Ein Kind erzählt, wie es sich selbst bei Stress beruhigt.
Ein anderes zeigt eine Bewegung, die ihm oder ihr Energie gibt.
Ein Kind erfindet eine kleine Yoga-Geschichte, die alle nachmachen können.
Wichtig: Wenn ein Kind unsicher ist oder sich nicht traut, kann es mit einem Partner oder in einer kleinen Gruppe arbeiten. Jede Stimme zählt! Auch wer nicht viel redet, kann etwas zeigen oder vormachen.
Schritt3 3) Die Experten präsentieren ihre Stärken
Jetzt darf jedes Kind seine Aufgabe präsentieren. Alle anderen hören zu und probieren es mit. Ermutige die Gruppe, wertschätzend zuzuhören und sich gegenseitig zu unterstützen.

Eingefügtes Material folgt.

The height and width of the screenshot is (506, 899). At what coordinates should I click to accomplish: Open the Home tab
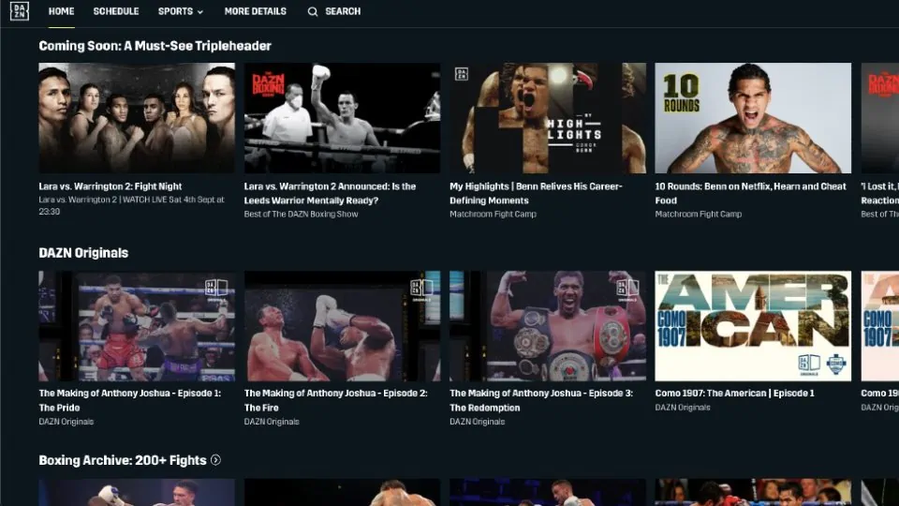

Schritt 4) Reflexion und Wertschätzung am Ende
Zum Abschluss der Übung setzt sich die Gruppe noch einmal zusammen und reflektiert:
- Wie hat es sich angefühlt, dein Wissen zu teilen?
- Gab es etwas Neues, das du heute von jemand anderem gelernt hast?
- Wem möchtest du für seine Experten-Rolle danken?
Um die Erfahrung noch zu verstärken, kann jedes Kind eine positive Rückmeldung für ein anderes geben.
Karma Yoga mit Kindern: Seva
Was ist Karma Yoga und Seva?
Karma Yoga ist der Yoga des Handelns. Es bedeutet, dass alles, was wir tun, eine Wirkung hat. Wenn wir mit einem liebevollen Herzen handeln, erschaffen wir Positives – für uns und für andere. Seva wird als die Essenz des Karma Yoga bezeichnet und bedeutet „selbstloser Dienst“ – also etwas für andere zu tun, ohne dafür eine Gegenleistung zu erwarten. Es geht darum, Gutes zu tun, einfach weil es richtig ist und Freude macht. Seva ist also eine Möglichkeit, Karma Yoga im Alltag zu leben.
Das Konzept von Seva als selbstlosem Dienst wird im Yoga Sutra von Patanjali nicht direkt erwähnt, aber es ist eng mit zwei wichtigen Prinzipien aus dem Yoga Sutra verbunden:
- Aparigraha (Nicht-Anhaften), 5. Yama
Wer nichts erwartet und nichts an sich reißt, ist wirklich frei. Dies bedeutet, wenn wir ohne Erwartung helfen, macht uns das glücklicher. - Ishvarapranidhana (Hingabe an etwas Größeres), 5. Niyama
Vertraue darauf, dass dein Handeln eine Bedeutung hat. Dies bedeutet, wir tun Gutes, weil es richtig ist und nicht weil wir eine Belohnung erwarten.
Seva im Alltag von Kindern kann beispielsweise wie folgt aussehen:
- Du hilfst einem Freund bei den Hausaufgaben, ohne dass du möchtest, dass er dir später auch hilft.
- Du bist freundlich zu jemandem, einfach weil du möchtest, dass er oder sie sich gut fühlt.
- Du hebst ein verlorenes Pausenbrotpapier vom Boden auf, ohne dass dich jemand darum bittet.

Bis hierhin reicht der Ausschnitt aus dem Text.